─── Provided information ───

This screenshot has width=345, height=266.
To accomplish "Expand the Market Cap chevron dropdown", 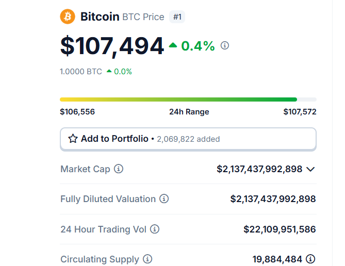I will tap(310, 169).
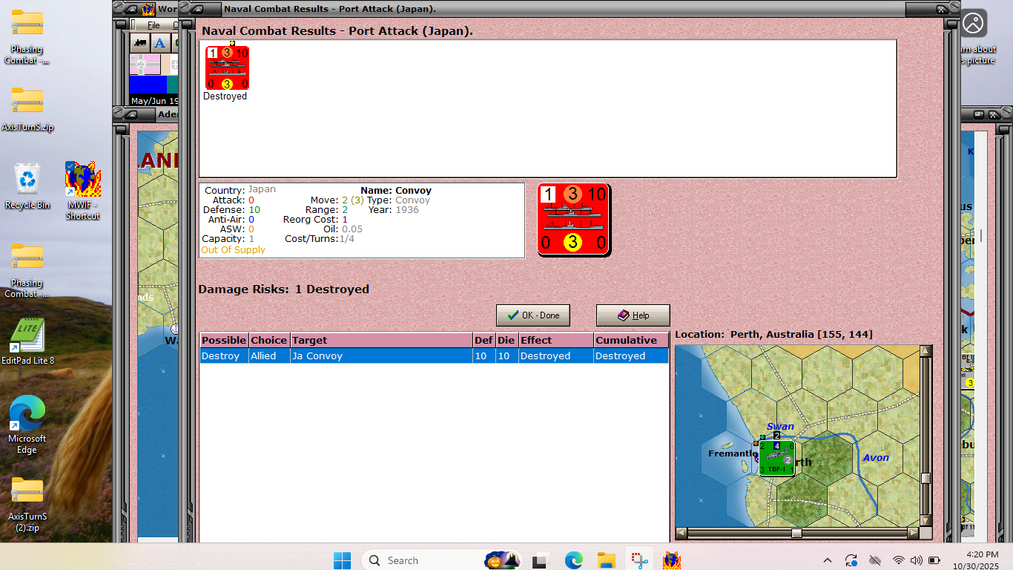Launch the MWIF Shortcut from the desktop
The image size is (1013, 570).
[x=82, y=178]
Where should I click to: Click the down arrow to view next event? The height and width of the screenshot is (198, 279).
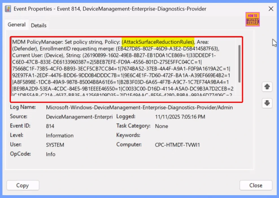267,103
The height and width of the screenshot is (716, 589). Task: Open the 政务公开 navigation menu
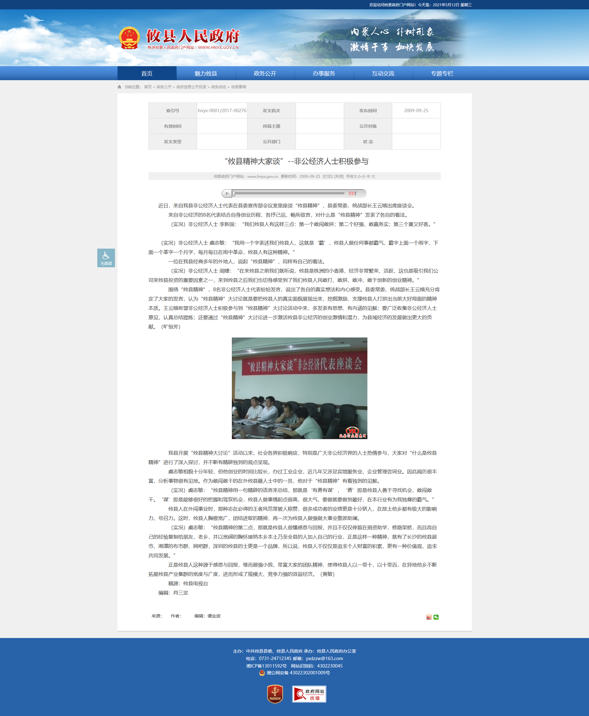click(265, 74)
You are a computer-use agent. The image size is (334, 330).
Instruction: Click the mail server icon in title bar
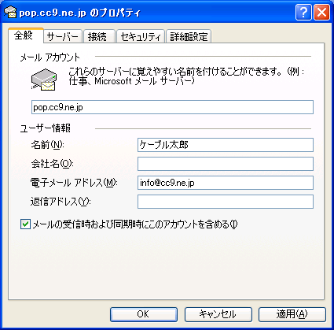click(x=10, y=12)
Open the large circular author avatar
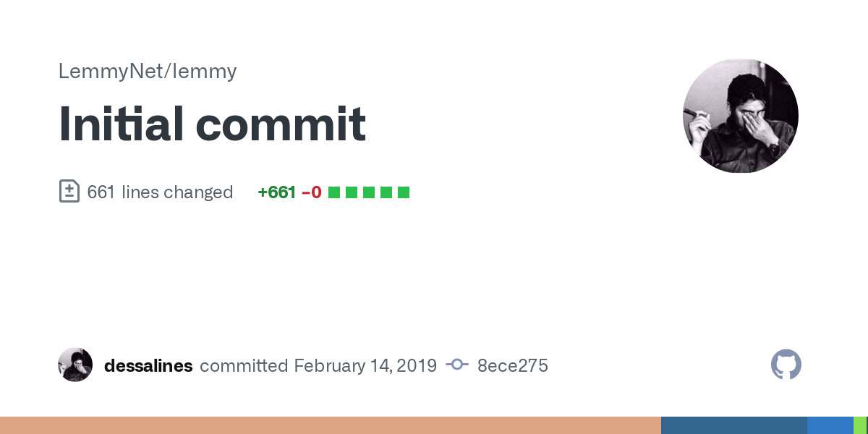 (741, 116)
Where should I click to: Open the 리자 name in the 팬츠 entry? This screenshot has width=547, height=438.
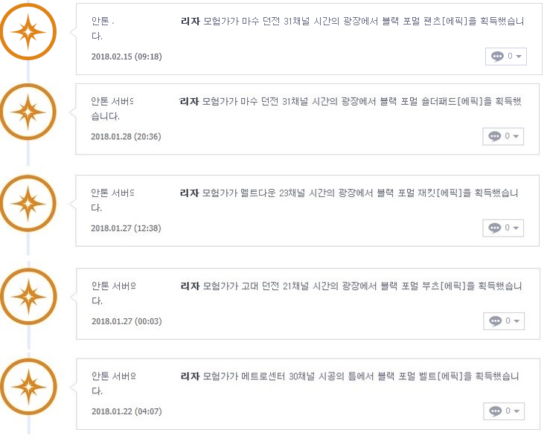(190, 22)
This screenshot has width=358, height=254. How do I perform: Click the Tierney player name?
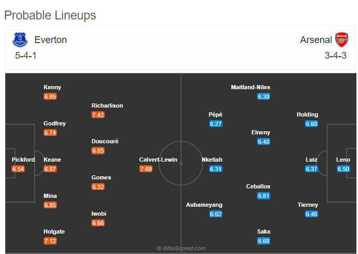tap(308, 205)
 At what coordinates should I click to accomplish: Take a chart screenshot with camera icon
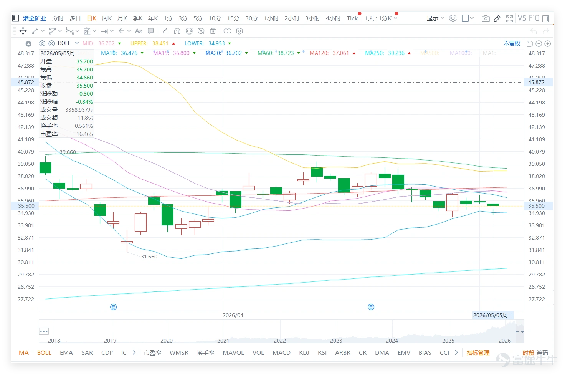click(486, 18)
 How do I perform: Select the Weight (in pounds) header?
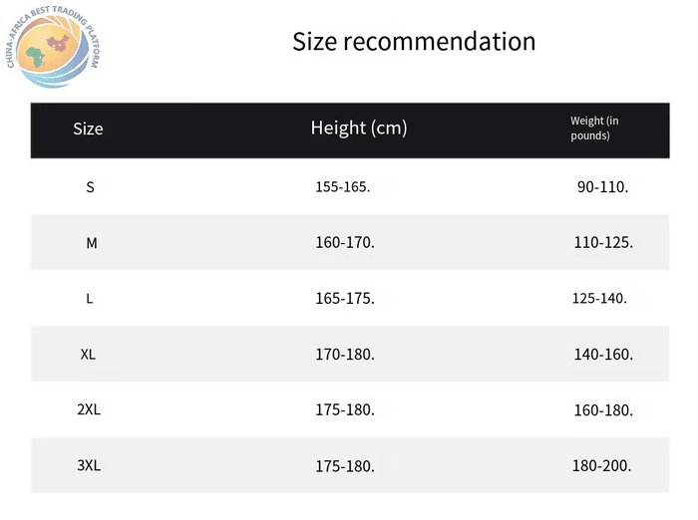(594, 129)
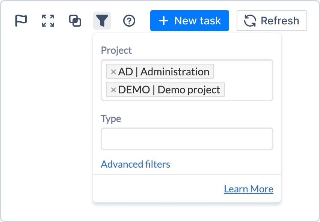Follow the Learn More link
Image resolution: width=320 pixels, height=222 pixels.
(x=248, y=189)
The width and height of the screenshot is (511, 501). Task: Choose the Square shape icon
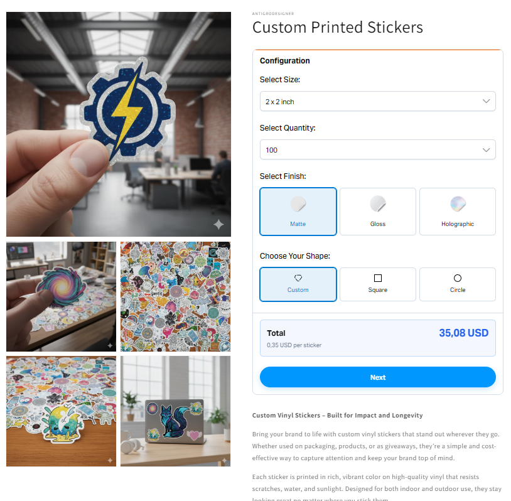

───

- Task description:
Please repeat exactly the lines from the one containing "At what coordinates" through the end of the entries, both included, omitting pictures.

- Result of the exercise:
 At what coordinates should I click to accomplish: Take a chart screenshot with camera icon
click(486, 18)
 How do I perform: Select the Weight (in pounds) header?
(594, 129)
Follow the Learn More link
Image resolution: width=320 pixels, height=222 pixels.
(x=248, y=189)
The width and height of the screenshot is (511, 501). Task: Choose the Square shape icon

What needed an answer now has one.